**EXERCISE DETAILS**
Below are the records. Retype exactly the lines between the lines holding "The height and width of the screenshot is (987, 1877)." and "Task: Open comments for 破甲 mod", inclusive.

--------------------

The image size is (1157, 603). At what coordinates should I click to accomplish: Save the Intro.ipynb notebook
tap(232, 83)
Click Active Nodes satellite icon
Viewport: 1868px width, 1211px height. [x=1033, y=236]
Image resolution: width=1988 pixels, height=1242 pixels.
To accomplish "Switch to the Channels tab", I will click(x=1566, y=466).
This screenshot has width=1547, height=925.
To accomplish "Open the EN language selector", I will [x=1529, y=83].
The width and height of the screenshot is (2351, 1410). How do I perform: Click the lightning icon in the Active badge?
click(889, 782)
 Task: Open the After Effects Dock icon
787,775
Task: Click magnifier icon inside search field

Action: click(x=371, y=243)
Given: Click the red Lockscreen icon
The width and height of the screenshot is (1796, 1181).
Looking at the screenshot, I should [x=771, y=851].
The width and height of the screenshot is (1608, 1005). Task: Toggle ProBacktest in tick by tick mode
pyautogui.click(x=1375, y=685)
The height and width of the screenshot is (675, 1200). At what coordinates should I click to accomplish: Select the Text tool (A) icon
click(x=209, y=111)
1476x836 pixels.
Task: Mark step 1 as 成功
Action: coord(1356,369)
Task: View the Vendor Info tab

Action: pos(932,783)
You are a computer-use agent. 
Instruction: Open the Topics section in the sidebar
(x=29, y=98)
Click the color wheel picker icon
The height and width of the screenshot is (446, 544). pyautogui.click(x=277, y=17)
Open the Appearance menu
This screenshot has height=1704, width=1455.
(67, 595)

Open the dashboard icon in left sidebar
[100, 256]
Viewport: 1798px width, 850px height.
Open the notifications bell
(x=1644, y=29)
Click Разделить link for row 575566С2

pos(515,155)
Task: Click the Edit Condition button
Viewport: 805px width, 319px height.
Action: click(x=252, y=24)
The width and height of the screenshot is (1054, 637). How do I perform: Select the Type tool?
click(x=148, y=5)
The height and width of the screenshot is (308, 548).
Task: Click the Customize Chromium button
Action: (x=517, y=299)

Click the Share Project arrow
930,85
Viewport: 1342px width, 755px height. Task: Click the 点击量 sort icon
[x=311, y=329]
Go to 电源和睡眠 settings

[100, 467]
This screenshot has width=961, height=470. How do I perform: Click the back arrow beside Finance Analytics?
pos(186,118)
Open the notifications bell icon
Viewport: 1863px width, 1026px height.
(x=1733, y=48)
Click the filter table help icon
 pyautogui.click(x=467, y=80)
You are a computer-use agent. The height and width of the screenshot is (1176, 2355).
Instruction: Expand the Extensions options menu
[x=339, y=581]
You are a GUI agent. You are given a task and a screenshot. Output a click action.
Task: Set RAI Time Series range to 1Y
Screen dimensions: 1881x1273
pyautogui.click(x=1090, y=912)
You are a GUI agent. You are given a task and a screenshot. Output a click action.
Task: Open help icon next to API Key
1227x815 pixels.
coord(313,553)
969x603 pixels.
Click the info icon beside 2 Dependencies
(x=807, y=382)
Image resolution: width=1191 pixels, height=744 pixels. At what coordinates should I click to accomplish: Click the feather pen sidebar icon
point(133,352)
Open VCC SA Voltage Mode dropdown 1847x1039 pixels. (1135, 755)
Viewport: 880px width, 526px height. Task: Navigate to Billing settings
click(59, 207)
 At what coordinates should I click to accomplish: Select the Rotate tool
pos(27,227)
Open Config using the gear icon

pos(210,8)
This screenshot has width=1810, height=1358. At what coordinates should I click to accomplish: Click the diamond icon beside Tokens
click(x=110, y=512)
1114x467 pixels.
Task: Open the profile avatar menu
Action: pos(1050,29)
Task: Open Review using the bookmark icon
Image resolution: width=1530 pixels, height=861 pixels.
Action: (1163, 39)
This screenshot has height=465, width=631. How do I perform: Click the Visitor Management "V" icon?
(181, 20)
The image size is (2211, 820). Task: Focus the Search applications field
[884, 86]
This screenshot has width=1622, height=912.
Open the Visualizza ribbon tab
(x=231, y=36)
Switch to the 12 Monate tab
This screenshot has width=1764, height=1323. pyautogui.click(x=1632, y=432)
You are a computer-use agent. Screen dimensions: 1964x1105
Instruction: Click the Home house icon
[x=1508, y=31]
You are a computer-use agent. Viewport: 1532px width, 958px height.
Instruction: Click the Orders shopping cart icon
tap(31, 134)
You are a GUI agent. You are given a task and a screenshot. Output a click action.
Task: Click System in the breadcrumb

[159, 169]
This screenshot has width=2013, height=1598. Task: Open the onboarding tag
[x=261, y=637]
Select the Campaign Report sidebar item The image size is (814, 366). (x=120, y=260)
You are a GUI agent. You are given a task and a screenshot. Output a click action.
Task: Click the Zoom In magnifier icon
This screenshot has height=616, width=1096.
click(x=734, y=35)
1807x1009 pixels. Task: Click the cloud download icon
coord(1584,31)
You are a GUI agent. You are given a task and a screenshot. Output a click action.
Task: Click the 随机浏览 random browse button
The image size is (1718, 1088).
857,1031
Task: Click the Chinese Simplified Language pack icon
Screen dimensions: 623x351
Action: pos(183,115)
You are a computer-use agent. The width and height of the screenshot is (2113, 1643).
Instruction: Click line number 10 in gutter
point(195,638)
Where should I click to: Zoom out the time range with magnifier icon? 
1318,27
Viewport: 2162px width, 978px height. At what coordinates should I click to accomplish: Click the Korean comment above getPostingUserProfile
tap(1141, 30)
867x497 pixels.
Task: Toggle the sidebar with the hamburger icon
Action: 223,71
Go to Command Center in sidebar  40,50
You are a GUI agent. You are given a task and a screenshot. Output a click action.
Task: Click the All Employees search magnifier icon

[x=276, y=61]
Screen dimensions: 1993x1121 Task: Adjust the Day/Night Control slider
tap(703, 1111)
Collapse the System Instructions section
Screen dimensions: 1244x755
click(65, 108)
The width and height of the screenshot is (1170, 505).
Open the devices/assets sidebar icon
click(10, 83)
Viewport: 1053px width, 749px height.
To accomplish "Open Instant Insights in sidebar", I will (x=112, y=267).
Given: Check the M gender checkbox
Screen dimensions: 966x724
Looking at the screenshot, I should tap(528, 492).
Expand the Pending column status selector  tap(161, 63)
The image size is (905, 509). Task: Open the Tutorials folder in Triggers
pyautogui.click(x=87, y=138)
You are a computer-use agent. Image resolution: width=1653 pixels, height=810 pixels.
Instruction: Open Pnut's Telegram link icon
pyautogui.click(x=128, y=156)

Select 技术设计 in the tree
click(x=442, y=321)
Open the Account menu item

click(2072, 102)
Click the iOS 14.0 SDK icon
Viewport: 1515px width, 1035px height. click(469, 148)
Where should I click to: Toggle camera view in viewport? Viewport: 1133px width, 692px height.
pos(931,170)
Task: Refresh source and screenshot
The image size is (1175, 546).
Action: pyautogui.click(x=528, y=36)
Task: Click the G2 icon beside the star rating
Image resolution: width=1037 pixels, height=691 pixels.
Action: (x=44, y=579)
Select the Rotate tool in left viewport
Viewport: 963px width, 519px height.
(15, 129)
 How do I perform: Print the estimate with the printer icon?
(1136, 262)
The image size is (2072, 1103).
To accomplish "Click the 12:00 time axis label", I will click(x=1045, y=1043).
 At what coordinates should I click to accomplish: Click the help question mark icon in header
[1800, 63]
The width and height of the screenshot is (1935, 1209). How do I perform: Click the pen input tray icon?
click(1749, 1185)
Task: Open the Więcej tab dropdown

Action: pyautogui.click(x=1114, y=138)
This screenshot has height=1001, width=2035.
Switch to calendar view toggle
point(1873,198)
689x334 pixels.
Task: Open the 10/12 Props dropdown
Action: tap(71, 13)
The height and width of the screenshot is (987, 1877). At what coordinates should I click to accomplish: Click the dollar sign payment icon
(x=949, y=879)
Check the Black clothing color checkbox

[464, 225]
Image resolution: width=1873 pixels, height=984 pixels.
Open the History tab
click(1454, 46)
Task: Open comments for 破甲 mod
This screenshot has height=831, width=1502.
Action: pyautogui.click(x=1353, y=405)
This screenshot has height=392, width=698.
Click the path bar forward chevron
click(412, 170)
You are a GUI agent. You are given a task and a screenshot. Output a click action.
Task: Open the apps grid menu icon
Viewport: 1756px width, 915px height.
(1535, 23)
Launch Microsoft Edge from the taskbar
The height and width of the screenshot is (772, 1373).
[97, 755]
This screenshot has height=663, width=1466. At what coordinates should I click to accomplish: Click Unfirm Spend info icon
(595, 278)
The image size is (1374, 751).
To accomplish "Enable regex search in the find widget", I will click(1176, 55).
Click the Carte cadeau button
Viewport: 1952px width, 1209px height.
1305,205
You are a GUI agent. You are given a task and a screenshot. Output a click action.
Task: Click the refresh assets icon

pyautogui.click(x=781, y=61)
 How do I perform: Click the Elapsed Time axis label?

--------------------

**TASK SOLUTION**
The height and width of the screenshot is (987, 1877). At what coordinates should I click to accomplish: Click the dollar sign payment icon
(x=949, y=879)
Check the Black clothing color checkbox

[464, 225]
Image resolution: width=1873 pixels, height=984 pixels.
Open the History tab
click(1454, 46)
Task: Open comments for 破甲 mod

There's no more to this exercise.